Perhaps it more a question of “Define “Correct””.

Possibly both are correct. A paper from 2005 (Molecular phylogeny of Myricaceae: a reexamination of host–symbiont specificity - ScienceDirect) resurrects Morella, and transfers the majority of Myrica species to it.

If the paper is correct and the principle of monophyly is applied there should be one genus (Myrica) or three (Comptonia, Morella, and Myrica, or Comptonia, Myrica or Gale); POWO accepts Comptonia and Myrica, but not Morella or Gale. The Committee on Spermatophytes plumped for Myrica gale as the type of Myrica, i.e. Morella rather than Gale as the segregate.

I looked for later work addressing the question as to whether Comptonia is nested within Myrica sensu lato. There is a paywalled paper (Plastid phylogenomic analyses of Fagales reveal signatures of conflict and ancient chloroplast capture - ScienceDirect) from this summer, but the abstract suggests some ambiguity.

Thanks all - I’ve moved on - most likely things will sort themselves out (without my help) - just brought it up because there are so many inconsistencies with the ZA and SANBI lists - I guess that traditionally I would prefer to go with the Kew decision - also it’s early-days for the new iSpot dictionary.

@lavateraguy @dejayM @Chris_Valentine
Oh dear - this one is worse not easy to resolve
Anemone vesicatoria v, Knowltonia vesicatoria
I wanted to add further observations - this would have been lost - Tony and Nicky have jumped ship.

Any ideas dejay?

Remember how we needed to repost this one?

Good you are keeping an eye on this.
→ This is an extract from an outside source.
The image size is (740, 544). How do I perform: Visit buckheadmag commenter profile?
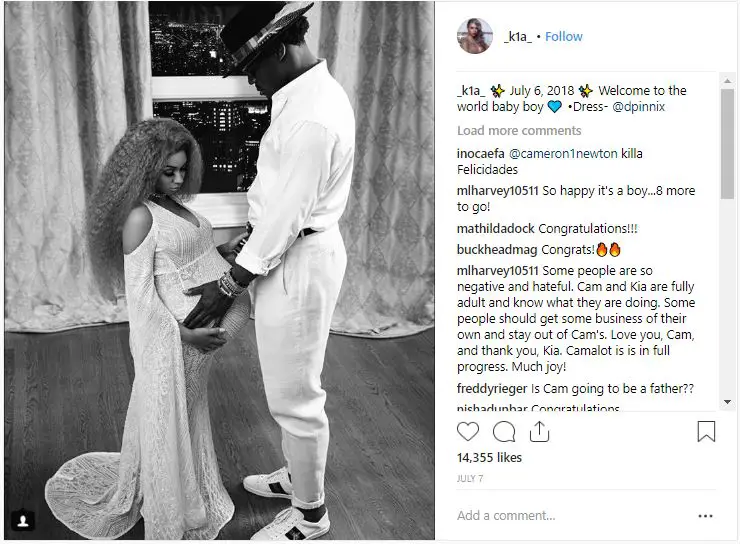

Will need to decide on things once we get the UK dictionary update in place which hopefully is getting a lot closer.

DNA studies over the past 25+ years have found several ranunculaceous genera$, including Knowltonia, to be nested within Anemone. (Morphologically Knowltonia is distinguished from Anemone by the possession of fleshy rather than dry fruits; according to the Bothalia paper which is the basis of the classification of these species in Anemone by recent South African workers the other proposed distinguishing characteristics are all found within some species of Anemone.
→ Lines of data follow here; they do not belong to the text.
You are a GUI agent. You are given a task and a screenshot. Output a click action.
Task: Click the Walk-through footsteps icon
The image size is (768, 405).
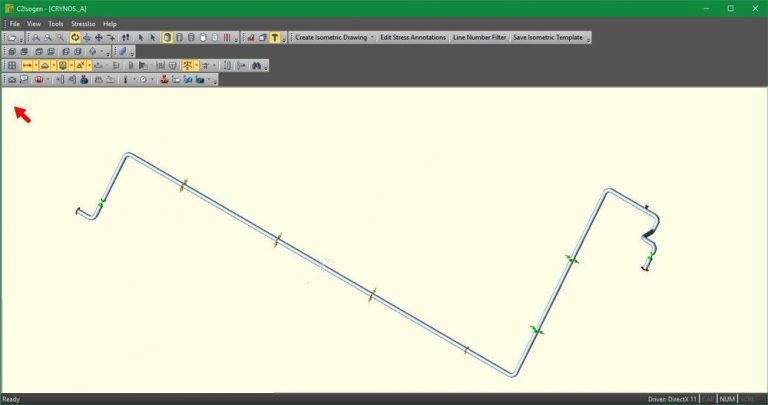125,37
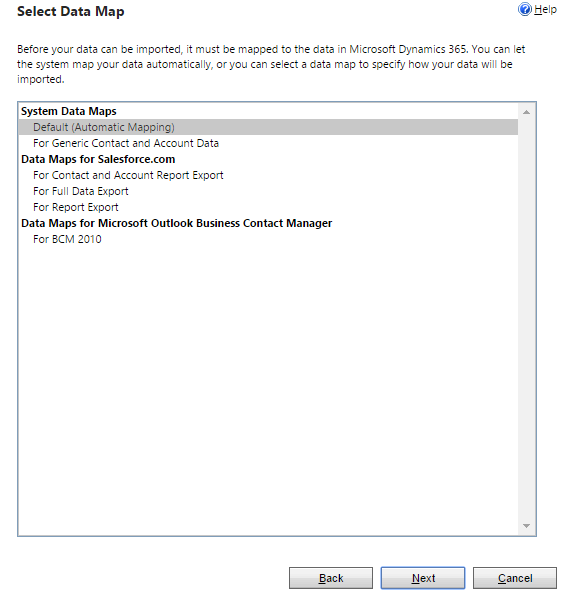Choose the For BCM 2010 data map
Image resolution: width=570 pixels, height=593 pixels.
pyautogui.click(x=268, y=239)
More recent studies have shown (ambiguously?) the Clematis is also nested in Anemone. On the grounds that sinking Clematis in Anemone is a step too far, a 2016 paper proposes an alternative taxonomic resolution, dividing Anemone into several genera, of which an expanded Knowltonia is one. Under that the South African species would become something like Knowltonia sect. Knowltonia. A latter DNA study confirms the paraphyly of Anemone, but proposes segregating an expanded Hepatica, and leaving the other sunk genera in Knowltonia.

Having skimmed a little more literature, there seems to be adequate support for the paraphyly of Anemone with respect to Clematis, with sect. Anemoclena segregated from Anemone as the sister group to Clematis. My guess is Knowltonia will remain sunk, but how taxonomists will jump is not reliably predictable. A third, intermediate, possibility is to segregate Hepatica and Anemonastrum separately rather than together as Hepatica, but to leave the rest of Anemone s.l. in Anemone.

$ Some of these genera are obscure, but the better known Hepatica and Pulsatilla are among them.

Interesting - thanks for following up.
I’m not sure how to cope with getting these to link and whether the new dictionary will find the lost ones - probably not only mine.
Thinking - there are quite a few lichens that have similar problems.

Not really “keeping an eye” but just seem to be stumbling along blindly. Spotted these when checking the Kew site which I love.